Wherever a line of the records contains "avatar", copy that line.
━━━
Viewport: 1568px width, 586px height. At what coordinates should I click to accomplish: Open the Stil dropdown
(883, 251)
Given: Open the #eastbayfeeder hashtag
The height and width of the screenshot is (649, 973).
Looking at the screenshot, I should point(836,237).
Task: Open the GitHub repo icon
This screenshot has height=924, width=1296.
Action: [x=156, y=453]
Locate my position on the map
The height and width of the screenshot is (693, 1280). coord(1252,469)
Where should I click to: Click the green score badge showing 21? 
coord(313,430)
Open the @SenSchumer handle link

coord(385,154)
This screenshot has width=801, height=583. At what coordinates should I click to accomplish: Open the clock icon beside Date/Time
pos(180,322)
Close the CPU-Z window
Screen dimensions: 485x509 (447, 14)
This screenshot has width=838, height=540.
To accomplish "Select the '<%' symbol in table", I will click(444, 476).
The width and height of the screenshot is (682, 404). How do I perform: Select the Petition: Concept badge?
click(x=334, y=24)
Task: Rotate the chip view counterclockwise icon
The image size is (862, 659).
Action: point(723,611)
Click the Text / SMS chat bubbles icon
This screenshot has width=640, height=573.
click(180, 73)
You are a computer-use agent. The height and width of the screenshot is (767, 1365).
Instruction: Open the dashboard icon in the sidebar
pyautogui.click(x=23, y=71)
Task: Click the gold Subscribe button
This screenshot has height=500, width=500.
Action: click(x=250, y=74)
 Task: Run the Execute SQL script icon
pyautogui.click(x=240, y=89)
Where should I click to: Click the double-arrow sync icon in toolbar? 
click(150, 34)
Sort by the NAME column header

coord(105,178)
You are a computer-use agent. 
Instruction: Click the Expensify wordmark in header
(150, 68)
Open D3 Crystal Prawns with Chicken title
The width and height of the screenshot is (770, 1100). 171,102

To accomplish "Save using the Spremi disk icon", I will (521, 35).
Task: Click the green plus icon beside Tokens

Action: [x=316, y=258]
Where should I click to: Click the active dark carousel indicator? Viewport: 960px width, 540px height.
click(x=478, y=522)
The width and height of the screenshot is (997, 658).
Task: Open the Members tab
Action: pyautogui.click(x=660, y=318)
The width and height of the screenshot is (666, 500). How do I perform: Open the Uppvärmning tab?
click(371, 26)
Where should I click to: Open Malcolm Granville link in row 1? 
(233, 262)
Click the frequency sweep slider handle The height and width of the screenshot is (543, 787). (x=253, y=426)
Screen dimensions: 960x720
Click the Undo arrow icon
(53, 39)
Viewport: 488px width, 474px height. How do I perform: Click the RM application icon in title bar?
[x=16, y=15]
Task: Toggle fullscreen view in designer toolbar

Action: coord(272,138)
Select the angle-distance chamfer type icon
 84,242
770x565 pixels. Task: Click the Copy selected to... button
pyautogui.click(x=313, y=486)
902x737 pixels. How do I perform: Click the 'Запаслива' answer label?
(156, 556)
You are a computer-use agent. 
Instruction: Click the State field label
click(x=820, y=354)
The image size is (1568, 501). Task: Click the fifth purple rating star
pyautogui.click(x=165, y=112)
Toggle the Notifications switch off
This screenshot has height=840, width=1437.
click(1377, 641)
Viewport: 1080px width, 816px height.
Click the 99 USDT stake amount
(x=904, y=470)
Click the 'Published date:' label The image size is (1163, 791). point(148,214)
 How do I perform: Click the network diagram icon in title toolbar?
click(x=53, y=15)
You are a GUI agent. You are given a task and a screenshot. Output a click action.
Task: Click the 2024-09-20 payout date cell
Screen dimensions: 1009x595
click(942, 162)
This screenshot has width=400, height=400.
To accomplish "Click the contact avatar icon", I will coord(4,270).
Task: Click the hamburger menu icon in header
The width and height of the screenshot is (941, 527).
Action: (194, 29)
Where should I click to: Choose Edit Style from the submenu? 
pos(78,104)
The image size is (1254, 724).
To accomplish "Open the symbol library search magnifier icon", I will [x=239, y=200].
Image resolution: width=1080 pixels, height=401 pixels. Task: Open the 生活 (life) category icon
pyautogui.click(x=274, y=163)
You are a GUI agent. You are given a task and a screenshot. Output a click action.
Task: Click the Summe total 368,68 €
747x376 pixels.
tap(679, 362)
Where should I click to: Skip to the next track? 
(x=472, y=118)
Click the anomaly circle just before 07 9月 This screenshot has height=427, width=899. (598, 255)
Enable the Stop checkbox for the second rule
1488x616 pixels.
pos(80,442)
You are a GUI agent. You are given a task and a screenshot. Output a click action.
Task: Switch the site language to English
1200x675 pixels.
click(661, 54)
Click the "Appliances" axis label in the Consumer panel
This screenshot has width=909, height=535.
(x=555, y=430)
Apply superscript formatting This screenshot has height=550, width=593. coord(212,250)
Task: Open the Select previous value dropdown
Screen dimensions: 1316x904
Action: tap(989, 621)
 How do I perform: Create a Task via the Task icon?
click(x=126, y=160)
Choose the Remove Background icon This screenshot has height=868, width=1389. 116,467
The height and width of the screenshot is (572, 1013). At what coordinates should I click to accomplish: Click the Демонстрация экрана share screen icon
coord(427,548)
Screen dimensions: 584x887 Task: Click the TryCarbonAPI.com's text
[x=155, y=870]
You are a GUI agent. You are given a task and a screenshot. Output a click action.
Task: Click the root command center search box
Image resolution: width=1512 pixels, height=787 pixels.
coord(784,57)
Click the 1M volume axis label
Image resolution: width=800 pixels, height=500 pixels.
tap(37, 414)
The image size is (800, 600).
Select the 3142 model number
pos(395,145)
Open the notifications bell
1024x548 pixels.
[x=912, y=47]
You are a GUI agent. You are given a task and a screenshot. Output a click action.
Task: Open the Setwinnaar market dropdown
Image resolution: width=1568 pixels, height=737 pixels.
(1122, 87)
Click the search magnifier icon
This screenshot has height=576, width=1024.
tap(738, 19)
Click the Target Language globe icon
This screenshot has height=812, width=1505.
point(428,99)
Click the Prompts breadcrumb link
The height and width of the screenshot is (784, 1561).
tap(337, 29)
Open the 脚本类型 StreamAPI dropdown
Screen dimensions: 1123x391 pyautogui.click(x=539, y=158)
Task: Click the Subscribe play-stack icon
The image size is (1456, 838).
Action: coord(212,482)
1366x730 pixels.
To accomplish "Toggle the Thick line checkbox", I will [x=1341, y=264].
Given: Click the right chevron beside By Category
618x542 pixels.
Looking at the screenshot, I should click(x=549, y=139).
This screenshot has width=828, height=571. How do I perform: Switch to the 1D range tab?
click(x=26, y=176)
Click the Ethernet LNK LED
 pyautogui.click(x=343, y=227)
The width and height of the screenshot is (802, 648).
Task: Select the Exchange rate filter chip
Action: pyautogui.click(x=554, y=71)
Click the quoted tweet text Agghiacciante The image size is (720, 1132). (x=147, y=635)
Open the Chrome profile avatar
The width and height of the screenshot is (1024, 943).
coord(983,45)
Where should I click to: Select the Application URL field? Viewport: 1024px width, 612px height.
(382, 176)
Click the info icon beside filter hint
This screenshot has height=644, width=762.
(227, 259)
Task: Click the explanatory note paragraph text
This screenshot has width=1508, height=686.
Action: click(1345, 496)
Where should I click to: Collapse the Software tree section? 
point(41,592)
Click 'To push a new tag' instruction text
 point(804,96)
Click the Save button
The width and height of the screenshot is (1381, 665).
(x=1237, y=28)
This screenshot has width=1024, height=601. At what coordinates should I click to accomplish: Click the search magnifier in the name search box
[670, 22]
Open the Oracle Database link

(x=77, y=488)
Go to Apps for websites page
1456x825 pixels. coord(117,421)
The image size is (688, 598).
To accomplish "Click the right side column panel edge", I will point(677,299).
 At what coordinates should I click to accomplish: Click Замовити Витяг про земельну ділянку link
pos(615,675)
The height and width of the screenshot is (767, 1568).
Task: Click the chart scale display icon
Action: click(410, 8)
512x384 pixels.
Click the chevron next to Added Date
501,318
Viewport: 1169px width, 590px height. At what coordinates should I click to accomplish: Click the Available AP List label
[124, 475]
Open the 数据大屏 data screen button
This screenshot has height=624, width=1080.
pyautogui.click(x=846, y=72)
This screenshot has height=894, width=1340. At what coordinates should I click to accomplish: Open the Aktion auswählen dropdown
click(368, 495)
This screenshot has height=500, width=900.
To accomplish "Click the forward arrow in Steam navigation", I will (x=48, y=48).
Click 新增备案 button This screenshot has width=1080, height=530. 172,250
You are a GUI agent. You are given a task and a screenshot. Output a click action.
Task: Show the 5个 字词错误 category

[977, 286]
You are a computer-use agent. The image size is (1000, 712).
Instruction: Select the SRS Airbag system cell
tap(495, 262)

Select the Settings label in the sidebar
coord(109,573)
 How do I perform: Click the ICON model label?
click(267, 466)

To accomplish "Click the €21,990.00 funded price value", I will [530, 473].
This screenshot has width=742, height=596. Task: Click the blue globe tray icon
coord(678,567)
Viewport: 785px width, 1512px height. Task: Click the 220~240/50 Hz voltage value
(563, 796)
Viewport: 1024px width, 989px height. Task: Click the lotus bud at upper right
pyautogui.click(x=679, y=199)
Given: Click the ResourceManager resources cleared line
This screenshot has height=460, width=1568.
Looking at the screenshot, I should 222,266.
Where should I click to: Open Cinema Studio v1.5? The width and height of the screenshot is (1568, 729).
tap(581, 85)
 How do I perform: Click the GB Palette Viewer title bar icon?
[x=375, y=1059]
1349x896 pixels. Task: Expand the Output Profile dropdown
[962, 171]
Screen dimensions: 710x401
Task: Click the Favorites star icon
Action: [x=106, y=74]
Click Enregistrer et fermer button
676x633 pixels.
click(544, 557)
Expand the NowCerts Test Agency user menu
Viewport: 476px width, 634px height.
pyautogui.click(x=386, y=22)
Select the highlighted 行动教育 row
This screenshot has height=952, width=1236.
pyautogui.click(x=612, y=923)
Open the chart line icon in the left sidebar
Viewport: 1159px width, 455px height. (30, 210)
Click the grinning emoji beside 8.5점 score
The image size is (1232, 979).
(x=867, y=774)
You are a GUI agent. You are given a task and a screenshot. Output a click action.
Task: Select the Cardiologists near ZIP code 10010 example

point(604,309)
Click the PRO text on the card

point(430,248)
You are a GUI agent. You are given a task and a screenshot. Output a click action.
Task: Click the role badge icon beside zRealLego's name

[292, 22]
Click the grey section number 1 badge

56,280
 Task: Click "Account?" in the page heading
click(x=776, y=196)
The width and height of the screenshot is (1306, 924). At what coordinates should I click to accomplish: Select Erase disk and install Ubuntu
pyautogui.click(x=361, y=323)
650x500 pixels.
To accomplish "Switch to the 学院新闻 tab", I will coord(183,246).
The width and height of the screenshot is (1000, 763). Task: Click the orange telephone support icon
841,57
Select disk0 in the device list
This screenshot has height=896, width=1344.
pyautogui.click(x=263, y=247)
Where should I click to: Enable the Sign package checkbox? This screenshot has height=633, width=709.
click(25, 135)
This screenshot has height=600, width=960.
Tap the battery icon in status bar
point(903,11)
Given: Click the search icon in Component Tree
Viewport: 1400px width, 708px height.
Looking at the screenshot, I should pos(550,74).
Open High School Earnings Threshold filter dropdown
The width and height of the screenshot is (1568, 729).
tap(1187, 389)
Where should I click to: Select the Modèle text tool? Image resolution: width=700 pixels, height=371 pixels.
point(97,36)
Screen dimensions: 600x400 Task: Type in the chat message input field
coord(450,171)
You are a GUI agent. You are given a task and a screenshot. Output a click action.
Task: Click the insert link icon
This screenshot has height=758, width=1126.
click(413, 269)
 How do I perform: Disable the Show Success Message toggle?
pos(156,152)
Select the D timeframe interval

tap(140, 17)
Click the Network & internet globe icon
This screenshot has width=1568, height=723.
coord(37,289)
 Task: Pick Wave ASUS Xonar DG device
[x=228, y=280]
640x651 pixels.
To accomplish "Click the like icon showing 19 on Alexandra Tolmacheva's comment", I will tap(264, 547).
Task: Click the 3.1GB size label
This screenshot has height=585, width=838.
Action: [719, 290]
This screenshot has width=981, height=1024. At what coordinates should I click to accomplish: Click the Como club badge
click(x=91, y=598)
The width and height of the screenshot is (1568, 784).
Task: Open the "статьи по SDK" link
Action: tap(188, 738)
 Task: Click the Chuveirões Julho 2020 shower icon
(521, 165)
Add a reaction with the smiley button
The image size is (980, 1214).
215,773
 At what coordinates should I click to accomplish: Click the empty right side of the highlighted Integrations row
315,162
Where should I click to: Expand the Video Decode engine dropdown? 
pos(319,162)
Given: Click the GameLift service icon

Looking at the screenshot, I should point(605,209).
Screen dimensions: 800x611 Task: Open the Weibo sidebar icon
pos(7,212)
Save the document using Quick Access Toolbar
━━━
• _Solution to this exercise_:
To accomplish "Click the contact avatar icon", I will coord(4,270).
Open the Chrome profile avatar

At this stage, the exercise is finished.